5/6 participants noted that there was a specific way to prompt and 5/6 participants tried rewriting the prompt to get their expected output. When writing the prompt, there is no grammar check for any typos. When this is allowed, the feature returns an error. 3/6 participants mentioned the way they write prompts could affect how close the result is to their expectations.
The blue line indicates match with an existing field in the dataset, but participants thought of other things like auto-suggestions, and filtering system for specific terms.
4/6 participants found the auto-suggestion of the input box confusing.
3/6 participants found it confusing between:
- Blue underline clicked: possible prompt filtered for this term
- Auto-suggestion while typing: suggested prompts.
Considering this feature is being launched after people are used to ChatGPT, participants expect more than just calculations.This feature is limited to providing formulas, but people want directions on getting to their final outcome, which could be a graph or refined calculation.
While 5/6 participants struggled with typos, the pilot participant expected an autocorrect feature. Participants felt that they had to ask very specific question in a specific style and users might need a training to use it efficiently
Participants wanted to give a name to the measure they were creating before they added the calculation as a card to their dashboards, but they could not find a way to do that. They missed the formula bar up top left, where they could actually edit the measure name.
Some participants also expected there to be a typo recognizer so they do not make mistakes writing a natural language prompt.
5 out of 6 participants did not notice the variations of suggested measures shown below the first expanded suggestion card, despite it showed up multiple times throughout the test.
Furthermore, participants reported that the variations look similar to each other, and they cannot easily distinguish them.
Every output provides a “Preview value” which is not be optimal for certain types of prompts, leading to confusion.Confusing for prompts with multiple variables, especially for categorical or time/trend related ones.
The current design is most suitable for displaying singular and text-based answers. The “Preview value” is a middle step, but participant expectation is the final output (analysis or visualization).
We used the System Usability Scale (SUS) list of ten questions that participants scored as “Strongly Agree”, “Agree”, “Neutral”, “Disagree”, or “Strongly Disagree”.
We got a SUS score of:
60.7
The AI Trust Score is a quantitative metric that has been developed by Microsoft to assess the degree of trust users have in an AI system or model. This score is determined by a set of multi-dimensional statements that users respond to, providing insight into their level of trust in the AI. These statements assess the effectiveness of the AI feature in enhancing job efficiency and proficiency, as well as the user's understanding of when and how to use the feature in their job role.

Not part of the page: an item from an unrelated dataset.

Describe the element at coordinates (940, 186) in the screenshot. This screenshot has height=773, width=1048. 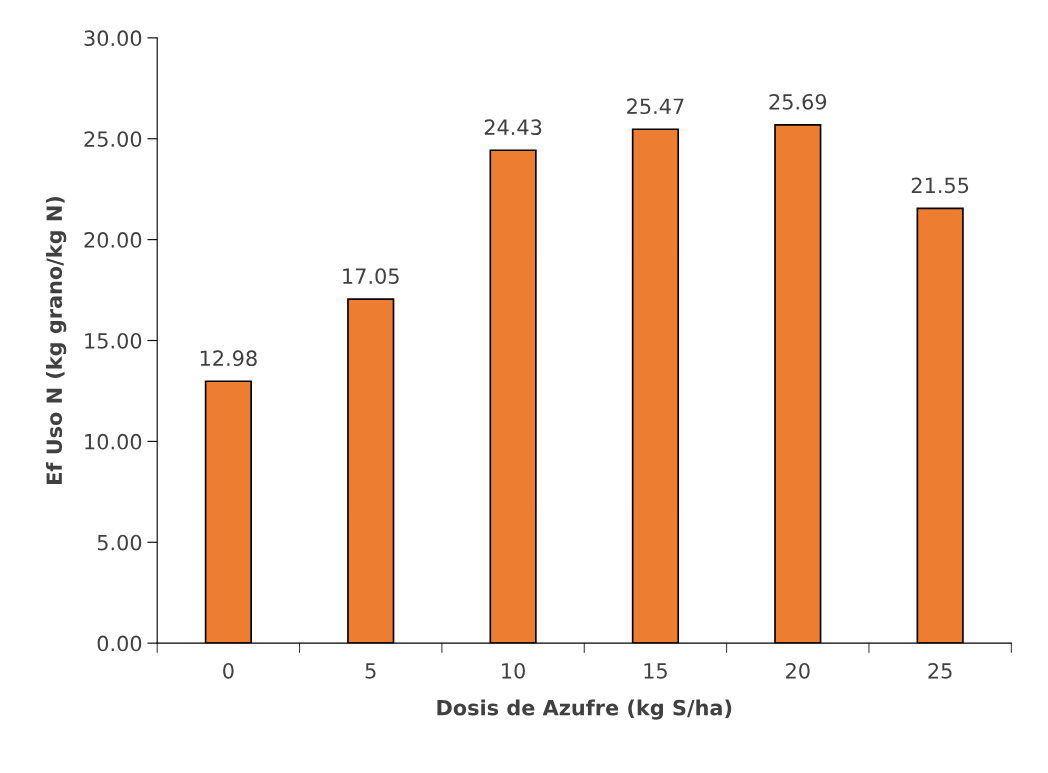
I see `data-label: 21.55` at that location.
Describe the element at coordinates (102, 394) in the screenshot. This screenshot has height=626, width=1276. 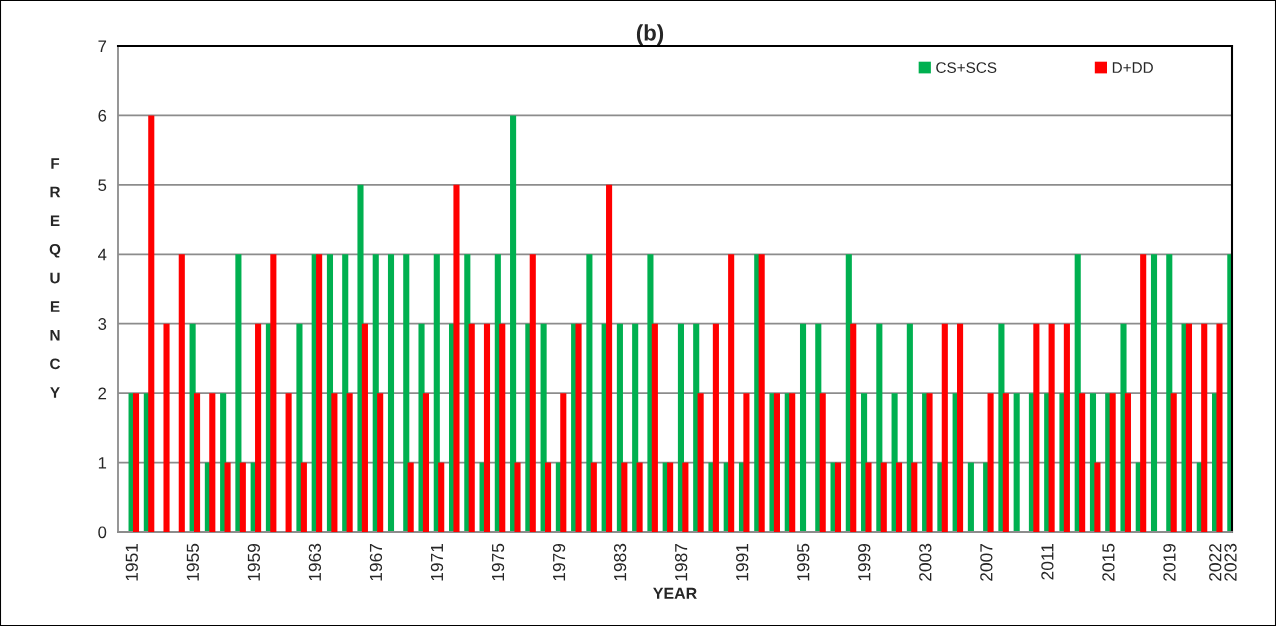
I see `y-tick-label: 2` at that location.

Due to NDA, we are unable to share the AI Trust Score here.
The Quick Measure Suggestions feature demonstrated high discoverability, with users following three distinct paths to reach the natural language input box. While no participants had difficulty beginning to write a natural language prompt, they faced challenges in understanding the suggestions and other interface elements once they started typing.
Despite these challenges, participants, particularly those new to or unfamiliar with DAX, expressed strong enthusiasm for the feature's potential. All participants agreed that they would be willing to incorporate QMS into their everyday work.